**Problem description:** Within the material below, transcribe exactly the lines from the one holding "Where should I click to: Open" through the one holding "Given: Click the green battery level icon", keeping both ends and skipping the rest.
─── Data to examine
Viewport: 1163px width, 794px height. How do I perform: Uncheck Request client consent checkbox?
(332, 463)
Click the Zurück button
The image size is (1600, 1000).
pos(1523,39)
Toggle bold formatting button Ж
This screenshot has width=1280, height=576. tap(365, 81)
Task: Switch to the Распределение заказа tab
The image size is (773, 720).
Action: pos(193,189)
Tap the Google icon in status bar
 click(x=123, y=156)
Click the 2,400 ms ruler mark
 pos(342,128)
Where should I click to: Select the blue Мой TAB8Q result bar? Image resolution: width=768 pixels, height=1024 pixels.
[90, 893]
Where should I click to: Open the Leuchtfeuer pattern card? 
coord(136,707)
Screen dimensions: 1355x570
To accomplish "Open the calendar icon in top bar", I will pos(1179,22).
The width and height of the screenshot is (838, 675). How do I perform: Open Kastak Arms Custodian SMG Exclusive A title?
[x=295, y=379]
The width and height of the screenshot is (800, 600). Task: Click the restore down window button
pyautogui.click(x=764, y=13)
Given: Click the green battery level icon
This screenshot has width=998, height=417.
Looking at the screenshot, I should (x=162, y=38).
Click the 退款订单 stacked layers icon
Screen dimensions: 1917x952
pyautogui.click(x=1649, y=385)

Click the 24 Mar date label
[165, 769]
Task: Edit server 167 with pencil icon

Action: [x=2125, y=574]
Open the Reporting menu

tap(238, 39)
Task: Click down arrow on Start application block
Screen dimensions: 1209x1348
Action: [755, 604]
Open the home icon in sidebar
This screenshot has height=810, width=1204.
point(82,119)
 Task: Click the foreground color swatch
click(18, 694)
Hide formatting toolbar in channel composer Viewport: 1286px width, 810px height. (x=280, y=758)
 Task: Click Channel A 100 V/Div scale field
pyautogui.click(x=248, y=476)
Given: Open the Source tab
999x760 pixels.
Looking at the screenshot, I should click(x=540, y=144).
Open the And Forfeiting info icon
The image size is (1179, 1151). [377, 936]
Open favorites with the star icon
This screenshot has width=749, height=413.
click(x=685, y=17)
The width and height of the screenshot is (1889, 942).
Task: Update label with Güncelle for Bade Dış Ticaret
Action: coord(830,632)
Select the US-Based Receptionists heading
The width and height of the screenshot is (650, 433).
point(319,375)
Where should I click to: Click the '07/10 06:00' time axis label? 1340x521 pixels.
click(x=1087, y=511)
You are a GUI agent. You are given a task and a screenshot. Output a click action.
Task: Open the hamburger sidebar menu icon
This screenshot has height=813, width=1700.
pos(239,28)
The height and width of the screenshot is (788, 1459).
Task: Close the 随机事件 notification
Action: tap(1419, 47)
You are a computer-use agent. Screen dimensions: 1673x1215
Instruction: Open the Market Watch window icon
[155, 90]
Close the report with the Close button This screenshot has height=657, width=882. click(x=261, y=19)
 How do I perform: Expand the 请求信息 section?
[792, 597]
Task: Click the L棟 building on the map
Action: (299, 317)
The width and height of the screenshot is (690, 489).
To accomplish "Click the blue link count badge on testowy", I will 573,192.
──────
**Solved exercise:**
Where should I click to: Open the Leuchtfeuer pattern card? 
coord(136,707)
Screen dimensions: 1355x570
To accomplish "Open the calendar icon in top bar", I will pos(1179,22).
The width and height of the screenshot is (838, 675). How do I perform: Open Kastak Arms Custodian SMG Exclusive A title?
[x=295, y=379]
The width and height of the screenshot is (800, 600). Task: Click the restore down window button
pyautogui.click(x=764, y=13)
Given: Click the green battery level icon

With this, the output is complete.